TU-L0022 - Statistical Research Methods D, Lecture, 2.11.2021-6.4.2022
This course space end date is set to 06.04.2022 Search Courses: TU-L0022
Measurement validity and validation (20:12)
This video introduces some of the complexities of measurement validity and validation
Click to view transcript
Reliability
and validity are two important characteristics of good measurement.
Reliability is fairly straightforward to evaluate and fairly
straightforward to define because it is simply whether you get the same
result over and over if you repeat the same measurement. Then you can
use that consistency with repeated measures to calculate an estimate of
reliability. So that is fairly straightforward. The issue of validity is
much more complicated.
Validity refers to whether your indicators
measure what they're supposed to measure. The problem is that because we
cannot observe the thing being measured directly - we cannot really
statistically assess whether the indicators correspond to the attribute
or the trade or the construct that we want to measure.
So
validity and validation are complicated topics and in this video, I will
introduce you to some of that complexity. One thing that makes validity
literature difficult for a person who just start reading it - is that
there are so many different terms. So measurement validity is whether an
indicator measures what is supposed to measure. That is fairly
straightforward to define. What exactly that means it gets to some
complications. But then there are all these terminologies.

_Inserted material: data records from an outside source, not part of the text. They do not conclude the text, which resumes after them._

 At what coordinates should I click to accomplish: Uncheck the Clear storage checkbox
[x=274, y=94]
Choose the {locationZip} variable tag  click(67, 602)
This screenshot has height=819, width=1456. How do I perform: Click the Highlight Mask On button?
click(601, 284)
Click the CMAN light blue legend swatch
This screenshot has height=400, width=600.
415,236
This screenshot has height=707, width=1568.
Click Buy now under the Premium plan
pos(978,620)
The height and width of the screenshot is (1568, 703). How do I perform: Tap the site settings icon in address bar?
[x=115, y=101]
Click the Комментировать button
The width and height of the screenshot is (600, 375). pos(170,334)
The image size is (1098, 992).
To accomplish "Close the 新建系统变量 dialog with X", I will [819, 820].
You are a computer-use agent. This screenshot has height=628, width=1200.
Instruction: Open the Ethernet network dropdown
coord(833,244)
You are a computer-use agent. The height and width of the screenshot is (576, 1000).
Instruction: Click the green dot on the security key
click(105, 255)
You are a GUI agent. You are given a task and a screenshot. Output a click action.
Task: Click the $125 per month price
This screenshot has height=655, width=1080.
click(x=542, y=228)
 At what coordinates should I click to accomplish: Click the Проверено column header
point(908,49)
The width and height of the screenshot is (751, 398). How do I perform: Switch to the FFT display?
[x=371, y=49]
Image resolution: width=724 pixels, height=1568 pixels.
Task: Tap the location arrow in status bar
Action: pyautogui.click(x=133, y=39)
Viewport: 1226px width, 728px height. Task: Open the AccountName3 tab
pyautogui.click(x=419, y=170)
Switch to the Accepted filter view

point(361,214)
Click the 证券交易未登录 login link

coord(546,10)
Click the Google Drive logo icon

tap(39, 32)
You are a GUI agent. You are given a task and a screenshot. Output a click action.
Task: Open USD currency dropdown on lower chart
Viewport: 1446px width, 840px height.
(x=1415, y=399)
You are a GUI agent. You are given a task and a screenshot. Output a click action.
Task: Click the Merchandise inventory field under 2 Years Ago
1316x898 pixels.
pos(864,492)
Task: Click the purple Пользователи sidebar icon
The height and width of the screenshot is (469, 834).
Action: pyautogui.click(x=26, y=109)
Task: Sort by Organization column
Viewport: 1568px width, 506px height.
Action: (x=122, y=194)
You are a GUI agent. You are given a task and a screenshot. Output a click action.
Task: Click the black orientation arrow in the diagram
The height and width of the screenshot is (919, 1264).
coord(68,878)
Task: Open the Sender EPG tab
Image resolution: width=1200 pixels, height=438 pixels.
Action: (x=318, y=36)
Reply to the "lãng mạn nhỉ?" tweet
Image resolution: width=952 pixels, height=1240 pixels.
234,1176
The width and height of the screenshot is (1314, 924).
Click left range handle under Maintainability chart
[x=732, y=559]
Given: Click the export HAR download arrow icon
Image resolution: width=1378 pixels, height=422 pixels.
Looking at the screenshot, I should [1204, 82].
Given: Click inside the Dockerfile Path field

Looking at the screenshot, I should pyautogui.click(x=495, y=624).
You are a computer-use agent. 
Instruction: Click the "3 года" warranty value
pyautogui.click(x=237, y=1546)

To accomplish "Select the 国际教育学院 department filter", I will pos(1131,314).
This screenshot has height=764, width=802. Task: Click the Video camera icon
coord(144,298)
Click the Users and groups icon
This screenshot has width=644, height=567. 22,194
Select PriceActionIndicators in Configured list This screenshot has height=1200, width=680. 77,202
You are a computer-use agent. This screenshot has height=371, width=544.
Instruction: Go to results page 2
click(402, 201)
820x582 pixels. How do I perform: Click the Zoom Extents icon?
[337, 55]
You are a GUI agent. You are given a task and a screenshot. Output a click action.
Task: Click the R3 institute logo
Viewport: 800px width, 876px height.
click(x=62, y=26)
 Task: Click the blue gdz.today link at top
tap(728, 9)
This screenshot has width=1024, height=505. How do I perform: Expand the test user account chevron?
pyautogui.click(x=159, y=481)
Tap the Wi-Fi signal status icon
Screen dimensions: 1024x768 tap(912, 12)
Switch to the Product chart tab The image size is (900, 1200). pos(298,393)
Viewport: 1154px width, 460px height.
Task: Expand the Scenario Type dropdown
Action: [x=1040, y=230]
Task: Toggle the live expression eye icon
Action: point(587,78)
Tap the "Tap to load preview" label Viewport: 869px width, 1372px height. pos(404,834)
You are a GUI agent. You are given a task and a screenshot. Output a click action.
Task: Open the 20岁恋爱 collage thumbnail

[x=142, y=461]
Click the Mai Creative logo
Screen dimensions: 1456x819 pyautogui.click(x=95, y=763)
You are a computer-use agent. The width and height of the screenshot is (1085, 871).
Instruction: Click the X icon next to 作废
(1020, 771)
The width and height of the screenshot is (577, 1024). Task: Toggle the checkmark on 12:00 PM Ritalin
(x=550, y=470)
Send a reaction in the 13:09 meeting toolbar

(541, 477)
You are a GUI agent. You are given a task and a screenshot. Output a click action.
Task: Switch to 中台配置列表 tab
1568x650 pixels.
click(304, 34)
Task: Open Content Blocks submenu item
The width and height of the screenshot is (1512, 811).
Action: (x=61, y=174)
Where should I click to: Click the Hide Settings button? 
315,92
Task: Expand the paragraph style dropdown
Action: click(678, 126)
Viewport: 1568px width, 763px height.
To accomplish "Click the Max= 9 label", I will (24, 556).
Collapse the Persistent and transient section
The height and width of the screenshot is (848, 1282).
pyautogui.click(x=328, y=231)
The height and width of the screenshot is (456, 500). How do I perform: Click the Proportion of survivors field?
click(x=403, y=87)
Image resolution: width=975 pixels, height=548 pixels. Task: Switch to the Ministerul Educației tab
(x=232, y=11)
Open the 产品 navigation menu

You have face
validity, content validity, convergent validity, discriminant validity,
nomological validity and so on.
So there are so many different
terms. Do you have to understand all these? Are these facets of validity
that all have to apply? Are they different definitions? Are they
contradictory and so on. One way to understand this literature - start
to understand this literature is to understand that there's a difference
between validity and validation. So validity refers to whether the
indicator measures what it is supposed to measure. Validation refers to
different ways that we can argue or assess validity. And these concepts
are mostly focused on validation. Danny Borsboom's article in
psychological review notes that these terms originate from questions
such as asking people whether they think that the measurement is valid.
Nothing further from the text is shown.